Resting Uttanasana is a good way to do it. Your
head goes down, relax there. Both sides of your
trunk are going downward, release your neck.
Keep the back of your next soft. Keep the crown
of your head relaxing. Keep the back of your
head quiet. Keep your tongue passive and your
eyes quiet.
Another variation exercise, mentioned above, is to practice
the pose with the backs of your legs and buttocks pressing on a
wall. This practice is not as easy as it may
seem. Trying to begin with the backs of the legs
on the wall and taking the torso forward will cause most people to
fall forward. Instead, begin with your feet a
few inches out from the wall, take Uttanasana, and then walk back
until the backs of your legs and buttocks make contact with the
wall. Press the entire surface of the backs of
your legs and buttocks into the wall strongly.

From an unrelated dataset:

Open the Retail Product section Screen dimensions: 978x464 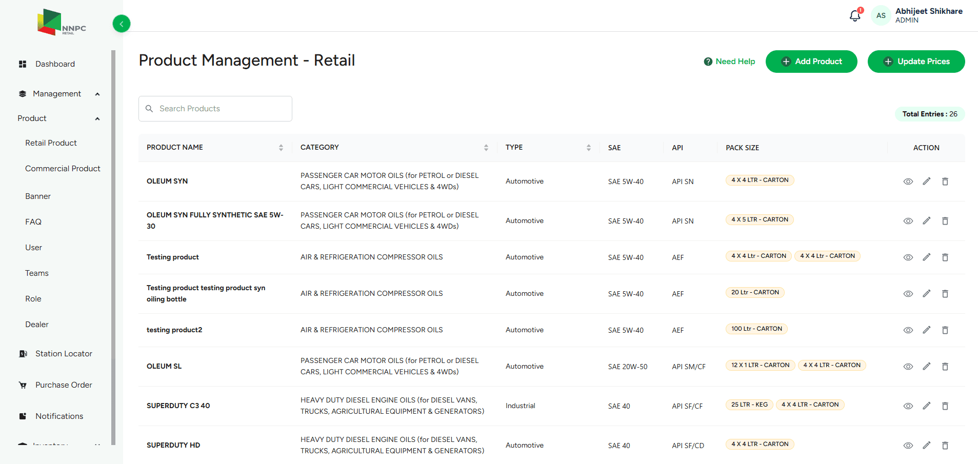(51, 143)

Learn from the wall what it feels like to have the backs of your
legs perfectly vertical. One goal in this
exercise is to be able to lift your hands up without falling.
This requires you to have enough hamstring
flexibility to bring your torso (and thus your center of gravity)
close to your legs.
You can also practice Uttanasana while standing on a chair,
bending forward and lightly grasping underneath the front of the
chair seat to provide a light pulling action to lengthen your torso
downward. This is not a variation for beginners
due to the possible hazard for the lumbar spine.

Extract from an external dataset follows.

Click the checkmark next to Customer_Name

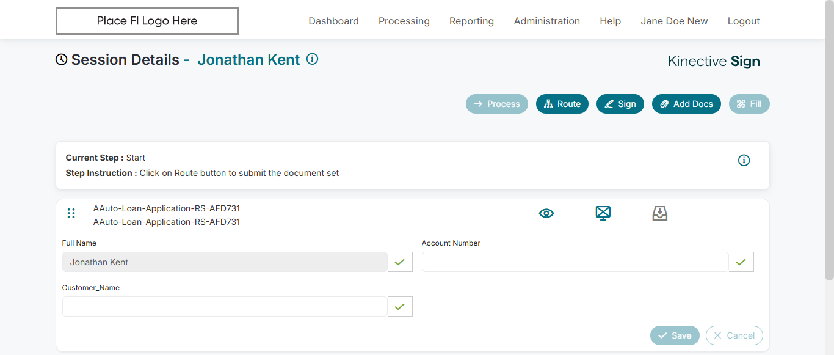400,307
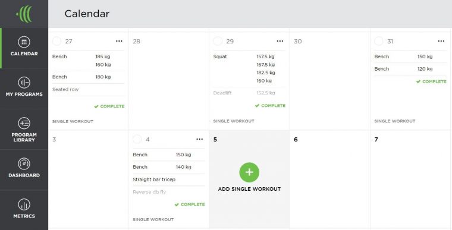Toggle completion circle on day 4
Screen dimensions: 452x230
[x=137, y=140]
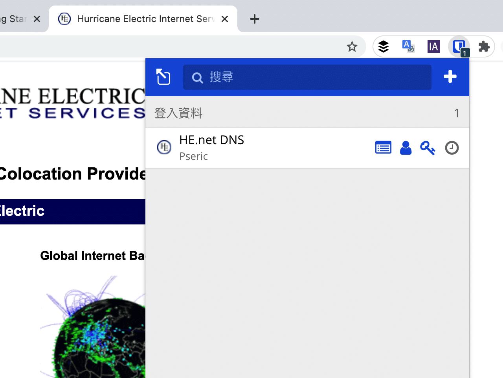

This practice is more suited to the end of a practice session than
the beginning, when your body and spine are more warm and supple.
If you use this practice, take care to respect
your lower back by always using less pull than you think you're
capable of managing. Your hands on the chair
seat should provide more of a direction for your torso and an
encouragement to lengthen than an actual weight.